**Exercise**
Everything from the top of the data below through the line with "Allow selection (360, 1469)" should be duplicated exactly, and nothing past it.

**Given information**
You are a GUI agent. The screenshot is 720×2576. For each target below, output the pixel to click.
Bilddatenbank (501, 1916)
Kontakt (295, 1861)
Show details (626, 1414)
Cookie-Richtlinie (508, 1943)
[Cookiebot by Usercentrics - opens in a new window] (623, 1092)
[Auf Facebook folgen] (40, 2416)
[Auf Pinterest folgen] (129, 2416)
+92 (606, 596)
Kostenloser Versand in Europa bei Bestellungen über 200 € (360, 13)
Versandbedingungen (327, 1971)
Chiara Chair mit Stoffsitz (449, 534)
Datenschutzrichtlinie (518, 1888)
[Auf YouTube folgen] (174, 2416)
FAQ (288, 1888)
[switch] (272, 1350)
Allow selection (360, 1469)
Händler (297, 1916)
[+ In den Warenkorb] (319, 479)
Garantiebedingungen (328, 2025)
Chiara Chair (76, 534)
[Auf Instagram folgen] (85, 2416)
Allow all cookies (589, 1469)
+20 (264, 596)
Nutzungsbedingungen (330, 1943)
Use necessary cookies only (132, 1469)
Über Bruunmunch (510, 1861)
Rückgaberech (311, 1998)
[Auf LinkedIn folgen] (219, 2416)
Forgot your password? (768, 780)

**Response to this task**
You are a GUI agent. The screenshot is 720×2576. For each target below, output the pixel to click.
Bilddatenbank (501, 1916)
Kontakt (295, 1861)
Show details (626, 1414)
Cookie-Richtlinie (508, 1943)
[Cookiebot by Usercentrics - opens in a new window] (623, 1092)
[Auf Facebook folgen] (40, 2416)
[Auf Pinterest folgen] (129, 2416)
+92 (606, 596)
Kostenloser Versand in Europa bei Bestellungen über 200 € (360, 13)
Versandbedingungen (327, 1971)
Chiara Chair mit Stoffsitz (449, 534)
Datenschutzrichtlinie (518, 1888)
[Auf YouTube folgen] (174, 2416)
FAQ (288, 1888)
[switch] (272, 1350)
Allow selection (360, 1469)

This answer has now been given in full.